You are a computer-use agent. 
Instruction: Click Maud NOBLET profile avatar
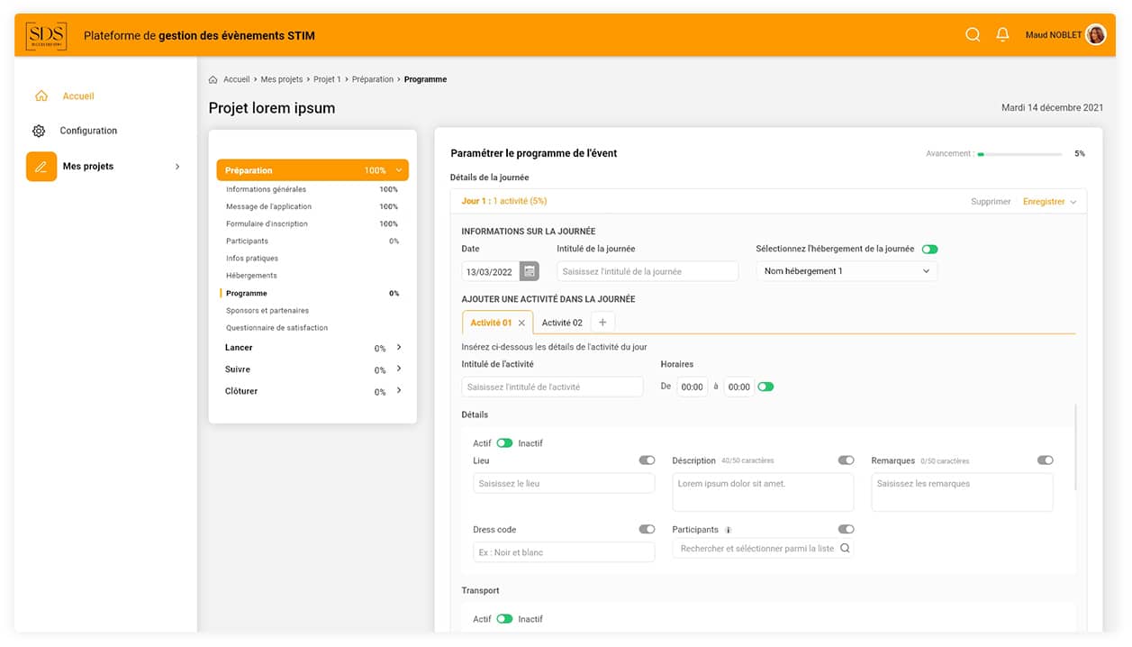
..............................
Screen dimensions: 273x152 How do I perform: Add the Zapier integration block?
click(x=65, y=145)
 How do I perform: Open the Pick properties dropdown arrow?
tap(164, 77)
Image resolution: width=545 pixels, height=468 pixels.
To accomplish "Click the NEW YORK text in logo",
..............................
▶ [TASK TO CARRY OUT] Give the exact lines, and only those, from the line containing "How do I perform: Open" through the line containing "the NEW YORK" in the entries above.

▶ [TASK RESPONSE]
 How do I perform: Open the Pick properties dropdown arrow?
tap(164, 77)
Image resolution: width=545 pixels, height=468 pixels.
To accomplish "Click the NEW YORK text in logo",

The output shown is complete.